Thanks, I'll have a look at your test program. Are there any write transactions that take longer than 2 minutes? Sqlg's lock mechanism is more conservative since #329 . Sqlg does not allow making topology changes while a write thread is in progress as it could lead to dead locks. If a write thread is in progress it will block for 2 minutes before throwing the java.lang.RuntimeException: Timeout lapsed to acquire write lock for notification. So if this is the case I'll advice commit more frequently to allow other threads to get the lock or increase the timeout using lock.timeout.minutes property in sqlg.properties. Still another way is to have retry logic, but alas this is a pain.

ktschmidt commented 5 years ago

No, all write transactions should be quick, nothing complicated, either in our real app or this test client. It is just adding a vertex or edge and a property or two.

We actually are committing fairly frequently, you can see the test client is not batching up any of the adds.

pietermartin commented 5 years ago

Had a look. I can not get postgresql to not work. I ported your test to Sqlg so perhaps have a look if it fails by you on postgresql. However MariaDB hangs everytime, even with only 3 threads. Not that familiar with MariaDB but will keep looking to see what's going on.

pietermartin commented 5 years ago

Ok, made some progress but no solutions yet.

java.lang.IllegalStateException: Edge vertex 'prior' does not exist in schema 'PUBLIC' happens I think because of MVCC semantics. 2 transactions run at the same time. transaction 1 created the edge 'prior' and commits which puts it into Sqlg's global cache. Transaction 2 now wants to do something to edge 'prior'. Sqlg says it exist but due to MVCC transaction 1 can not see it as it was not there when the transaction started. Secretly committing and starting a new transaction after taking the topology lock resolves the issue but is kinda unsatisfactory as it violates the users transaction boundaries. This is a rather serious issue. My first concern is why I have never seen this happening before on Postgresql as it too has MVCC semantics. Kinda late to only realize this now.
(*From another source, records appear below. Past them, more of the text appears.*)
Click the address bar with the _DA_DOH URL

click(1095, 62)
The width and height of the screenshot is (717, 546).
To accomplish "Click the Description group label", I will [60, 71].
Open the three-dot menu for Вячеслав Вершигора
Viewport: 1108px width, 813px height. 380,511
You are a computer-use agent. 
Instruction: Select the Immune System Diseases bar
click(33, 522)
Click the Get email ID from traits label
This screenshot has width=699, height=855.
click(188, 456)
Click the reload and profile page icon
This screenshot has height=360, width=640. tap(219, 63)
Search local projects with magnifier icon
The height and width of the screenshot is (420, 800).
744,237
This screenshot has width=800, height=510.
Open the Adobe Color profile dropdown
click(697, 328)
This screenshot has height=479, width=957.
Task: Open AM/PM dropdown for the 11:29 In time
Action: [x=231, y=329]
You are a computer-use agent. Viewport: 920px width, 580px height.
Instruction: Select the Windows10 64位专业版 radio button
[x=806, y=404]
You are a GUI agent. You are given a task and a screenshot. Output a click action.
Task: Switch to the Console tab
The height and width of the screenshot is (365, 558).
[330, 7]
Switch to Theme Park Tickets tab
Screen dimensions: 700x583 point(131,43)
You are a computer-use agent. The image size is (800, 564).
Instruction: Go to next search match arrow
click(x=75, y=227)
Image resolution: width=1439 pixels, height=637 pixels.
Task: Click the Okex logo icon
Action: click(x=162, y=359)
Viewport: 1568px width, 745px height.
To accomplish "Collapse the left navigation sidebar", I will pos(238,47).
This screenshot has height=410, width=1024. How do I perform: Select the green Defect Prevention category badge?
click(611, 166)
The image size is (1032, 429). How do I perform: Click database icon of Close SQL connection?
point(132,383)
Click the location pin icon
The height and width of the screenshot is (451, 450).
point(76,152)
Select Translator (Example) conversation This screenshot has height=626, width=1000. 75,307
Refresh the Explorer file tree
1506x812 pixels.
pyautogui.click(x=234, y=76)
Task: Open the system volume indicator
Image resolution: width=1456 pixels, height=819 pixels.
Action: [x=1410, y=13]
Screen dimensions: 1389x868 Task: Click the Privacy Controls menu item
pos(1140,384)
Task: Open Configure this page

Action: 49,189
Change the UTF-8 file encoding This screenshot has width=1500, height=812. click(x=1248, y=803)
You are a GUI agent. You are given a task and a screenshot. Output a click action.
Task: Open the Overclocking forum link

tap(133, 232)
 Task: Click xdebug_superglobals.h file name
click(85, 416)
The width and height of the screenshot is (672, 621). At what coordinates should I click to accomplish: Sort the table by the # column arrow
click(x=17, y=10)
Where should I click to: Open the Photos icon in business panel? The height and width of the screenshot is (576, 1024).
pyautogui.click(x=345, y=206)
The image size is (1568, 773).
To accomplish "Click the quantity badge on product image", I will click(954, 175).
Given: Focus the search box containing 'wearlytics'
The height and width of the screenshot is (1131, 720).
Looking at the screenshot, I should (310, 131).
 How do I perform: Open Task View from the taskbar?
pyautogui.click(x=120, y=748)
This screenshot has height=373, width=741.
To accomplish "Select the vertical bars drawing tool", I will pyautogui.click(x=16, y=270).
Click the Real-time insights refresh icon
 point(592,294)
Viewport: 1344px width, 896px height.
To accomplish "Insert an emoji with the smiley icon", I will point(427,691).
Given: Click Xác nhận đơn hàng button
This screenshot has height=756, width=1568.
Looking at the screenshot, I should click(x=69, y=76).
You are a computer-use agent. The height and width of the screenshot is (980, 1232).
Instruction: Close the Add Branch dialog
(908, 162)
For the part where MariaDB hangs, its because it tried to execute an ALTER STATEMENT which is waiting for another write thread that executed an UPDATE to commit . The write thread is also trying to do a schema modification and can not get the topology lock as its taken by the ALTER STATEMENT's thread. Boom bam dead lock.

There is code to throw a deadLockDetected exception but its only implemented for posgresql at present. I'll try to implement the same on MariaDB.

As an aside the ALTER STATEMENT does not block for the UPDATE if you disable foreign keys. I imagine this is why its not happening on postgresql as its locking is probably finer grained with respect to foreign keys.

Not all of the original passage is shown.